On the next day's before sunrise, goddesses brought the fruits to Kounu's place. Male gods also came with Koupalu to the place. The gods found two fruits missing, heikru (Indian gooseberry and heining. Then, Kounu rejected the marriage proposal. At this, Koupalu told her that she would have a daughter because she had gotten pregnant the last time they had met. Then the other male gods got angry because of Kounu's excessively reserved marriage proposal conditions while she was already conceived. They put a curse on Kounu's baby, saying she would be born on a stone slab on the baby's next incarnation.
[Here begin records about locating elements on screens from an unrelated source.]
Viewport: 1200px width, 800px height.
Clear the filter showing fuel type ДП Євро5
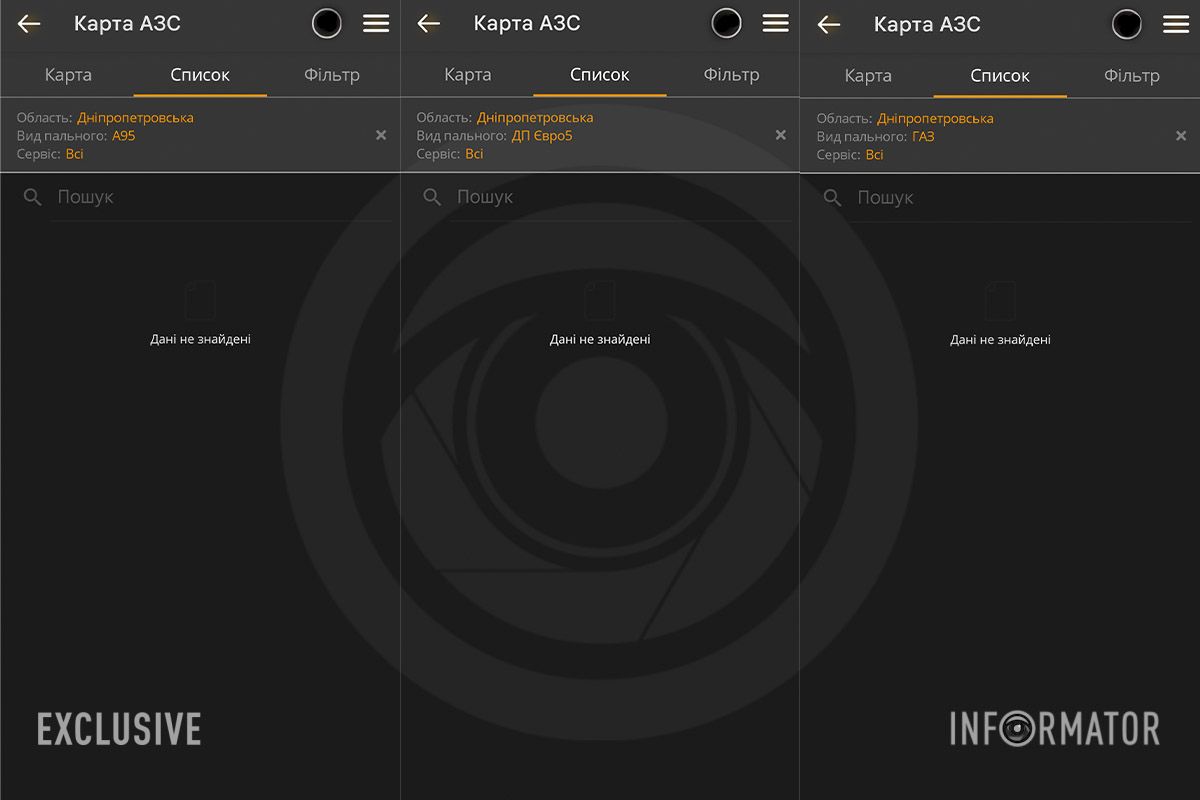(x=781, y=135)
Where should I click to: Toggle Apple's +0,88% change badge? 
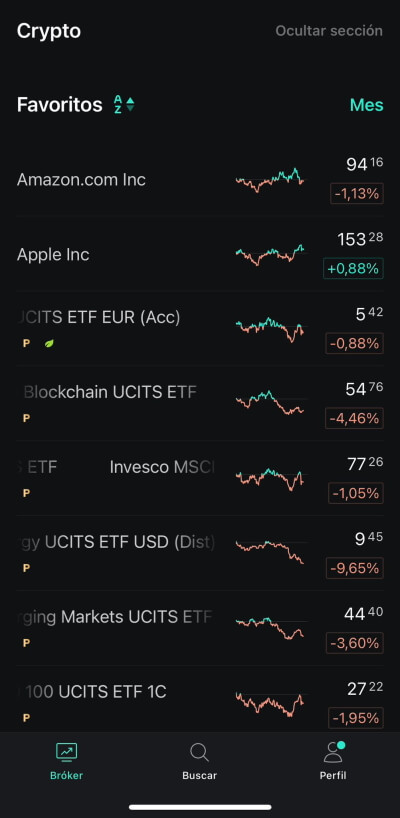[353, 268]
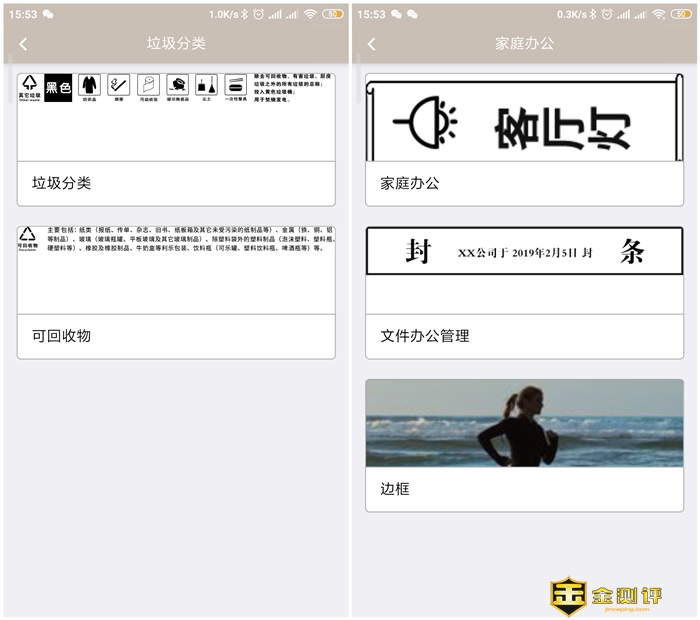The image size is (700, 620).
Task: Open the 文件办公管理 template category
Action: coord(524,336)
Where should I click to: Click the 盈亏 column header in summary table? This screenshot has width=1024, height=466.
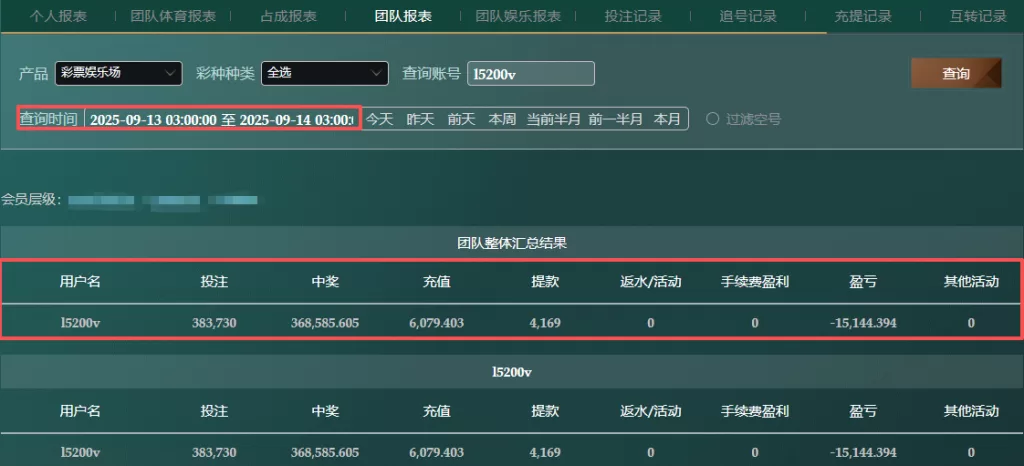pos(863,282)
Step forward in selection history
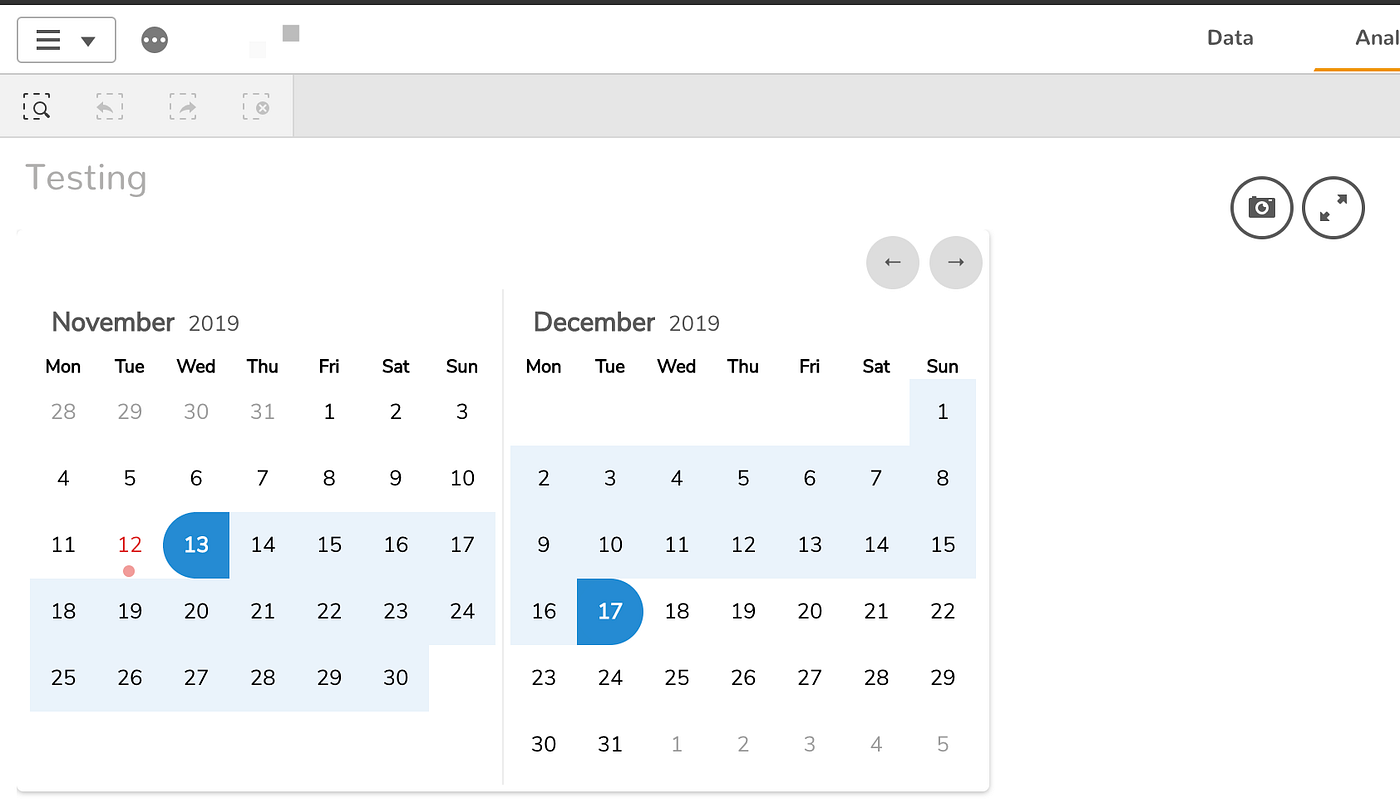 coord(183,106)
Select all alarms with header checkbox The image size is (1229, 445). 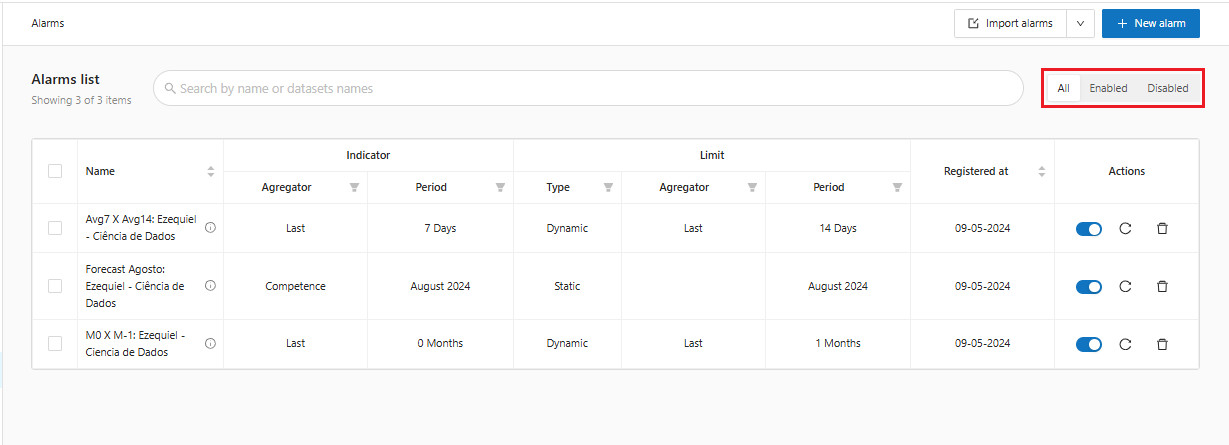pyautogui.click(x=55, y=171)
The goddesses were about to curse the baby to be turned into flower during birth, but they didn't as Kounu had been punished enough. Feeling embarrassed, Kounu also cursed that all the gifts to be turned into stones on the very sunrise. Soon, as the sun rose up, all the gifts turned into stones.

=== Birth of Leisna ===
Kounu gave birth to a daughter named Leisna. When her daughter grew up, she asked Kounu about her father and Kounu told her. Leisna asked to go to her father's place to meet him. Kounu let her go. On her way, Leisna met Pakhangba. They became lovers, and later, they married. Since Leisna was a mortal, she died when her time of death came.

=== Adoption of Thoudu Nungthel Leima - Cursed baby's next incarnation ===
Kounu and Koupalu lived together. Once Leimarel Sidabi decided to incarnate herself as the daughter of the two. So, Leimarel incarnated herself into a baby infant girl. On the very day, Kounu and Koupalu were walking on a hilly region. Koubru got very thirsty. He found Kounu's pitcher empty. Unable to bear his thirst, he went down the riverside to drink water. Surprisingly, he found a newly born girl lying on a stone slab of the river bed. Koupalu shouted three times if there was anyone for the baby girl. No one responded. So, Koupalu and Kounu brought the girl to their abode. The two adopted the girl as their own daughter. They gave her three names. The baby was named Ipok Leima because she was found in the stream. The baby was also named Thoudu Nungthel Leima because she was found lying on the stone slab. The baby was given her final name as Taipang Nganpi, because she was beautiful as well as bright.

Kounu's son Loyalakpa was suspicious, and asked his mother whether Thoudu Nungthel Leima his real sister or not. Koupalu had already warned Kounu not to reveal the secret adoption to their son, so, at first, Kounu lied to him. But Loyalakpa was insistent, and eventually Kounu revealed the truth. Later, Loyalakpa and Kounu's adopted daughter Thoudu Nungthel Leima married.

== Cults and shrines ==
Kounu and her husband Koupalu are worshipped in many shrines of which they are regarded as the protectors.
In the village of Senjan Chirang in Manipur, there is a pantheon of the goddess as Laishang.